By the time we return to the hotel, the hour is just past midnight. A trace of gardenia perfumes the air, and a tray of caviar and chilled vodka sits on the sofa table in our suite. How nice. I kick off my shoes—unzip my long evening gown and kick that off, too—drag Fox straight into the bedroom—tug off his bow tie—purr, Let’s do what we did in Paris.

“What did we do in Paris?”

“Don’t you remember Paris, darling? I’ll show you.”

He catches on quickly. When we’re both in bed, covers over our heads, I whisper, “Something’s fishy over there, and I think you know it.”

“Your sister?”

“No. Him. He’s happy. He’s not going anywhere.”

Fox catches his breath. Our tent grows stuffy. I throw back the covers, suck in some oxygen, and moan, “Oh! Oh! Yes, oh God!”
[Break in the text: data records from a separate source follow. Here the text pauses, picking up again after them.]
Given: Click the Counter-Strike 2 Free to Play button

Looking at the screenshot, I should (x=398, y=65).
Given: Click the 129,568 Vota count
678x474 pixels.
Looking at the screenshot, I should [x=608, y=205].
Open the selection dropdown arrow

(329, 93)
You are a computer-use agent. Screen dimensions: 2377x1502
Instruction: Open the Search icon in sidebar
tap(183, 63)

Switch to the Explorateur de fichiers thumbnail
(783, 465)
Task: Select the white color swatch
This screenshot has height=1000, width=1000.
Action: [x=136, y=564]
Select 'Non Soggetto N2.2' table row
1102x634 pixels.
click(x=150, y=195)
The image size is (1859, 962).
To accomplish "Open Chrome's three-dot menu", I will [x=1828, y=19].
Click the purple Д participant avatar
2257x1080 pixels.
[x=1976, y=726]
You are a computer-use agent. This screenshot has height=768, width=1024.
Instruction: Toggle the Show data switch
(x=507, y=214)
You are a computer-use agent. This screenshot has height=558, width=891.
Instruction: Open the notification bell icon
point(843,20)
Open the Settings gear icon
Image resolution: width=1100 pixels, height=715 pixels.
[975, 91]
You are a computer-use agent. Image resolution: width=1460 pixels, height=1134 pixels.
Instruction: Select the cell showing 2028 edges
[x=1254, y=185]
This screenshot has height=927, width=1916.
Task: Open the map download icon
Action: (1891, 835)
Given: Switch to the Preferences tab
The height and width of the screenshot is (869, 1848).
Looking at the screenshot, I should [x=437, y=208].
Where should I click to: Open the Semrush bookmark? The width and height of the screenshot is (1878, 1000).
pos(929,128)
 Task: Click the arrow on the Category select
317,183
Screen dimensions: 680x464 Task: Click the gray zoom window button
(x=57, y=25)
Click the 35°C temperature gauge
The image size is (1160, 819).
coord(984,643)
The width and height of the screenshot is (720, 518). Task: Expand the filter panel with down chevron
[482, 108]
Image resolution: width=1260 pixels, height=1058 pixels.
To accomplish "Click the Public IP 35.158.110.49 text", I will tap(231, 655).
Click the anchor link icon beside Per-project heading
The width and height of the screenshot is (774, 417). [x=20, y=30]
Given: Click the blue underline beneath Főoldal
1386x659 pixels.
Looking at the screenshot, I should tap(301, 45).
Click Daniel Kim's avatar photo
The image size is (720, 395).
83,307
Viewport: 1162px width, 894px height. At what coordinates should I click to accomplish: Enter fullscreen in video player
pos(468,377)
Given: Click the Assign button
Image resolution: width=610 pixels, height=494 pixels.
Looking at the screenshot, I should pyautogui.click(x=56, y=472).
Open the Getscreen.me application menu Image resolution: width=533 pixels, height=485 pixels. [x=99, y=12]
Under the blankets again, I roll him over and bite his neck, so he shouts out the name of his Savior. Then I whisper in his ear, “I’m right, aren’t I? She’s the one who wants out. Which raises the question.”

“What question?” he gasps.

Stuffy again. I sit up and straddle him—tear the buttons off his crisp white formal shirt—oh, yes I do—because I want him off guard, you see—I want him to act and sound like a man making ferocious love to his wife—I want him to let slip something he’d never slip otherwise. His pale hair bristles against the white sheets. His hands find my hips. His eyes shut tight against the sight of Ruth Macallister wearing nothing but her creamy satin slip.

“God, yes, yes! More!” I howl. I roll him on top of me—not an easy feat, he weighs a ton—and draw the covers back up.

“What’s in it for you?” I whisper. “Why all this trouble for a housewife and her kids?”

“Not now!” he hisses back.

“Yes, now! Or I’ll—”

And I guess I’ll never know whether he does what he does next for my sake, for himself, or for the United States of America. Does it matter? He starts with a kiss, a real one. I kiss him back—why not? Down below, he’s just as formidable as you might expect, an advantage he wields so tenderly, so patiently, I fly a little out of my mind at one point and possibly confess a few things you shouldn’t confess to any man, even in bed. Afterward, he carries the caviar into the bedroom and feeds it to me in tiny spoonfuls. Allows me a little vodka to wash it down. Before we sleep, we do it all over again, and I imagine we leave those invisible listeners in no doubt of one thing, anyway, the authenticity of our connection, which might perhaps save our lives—who knows?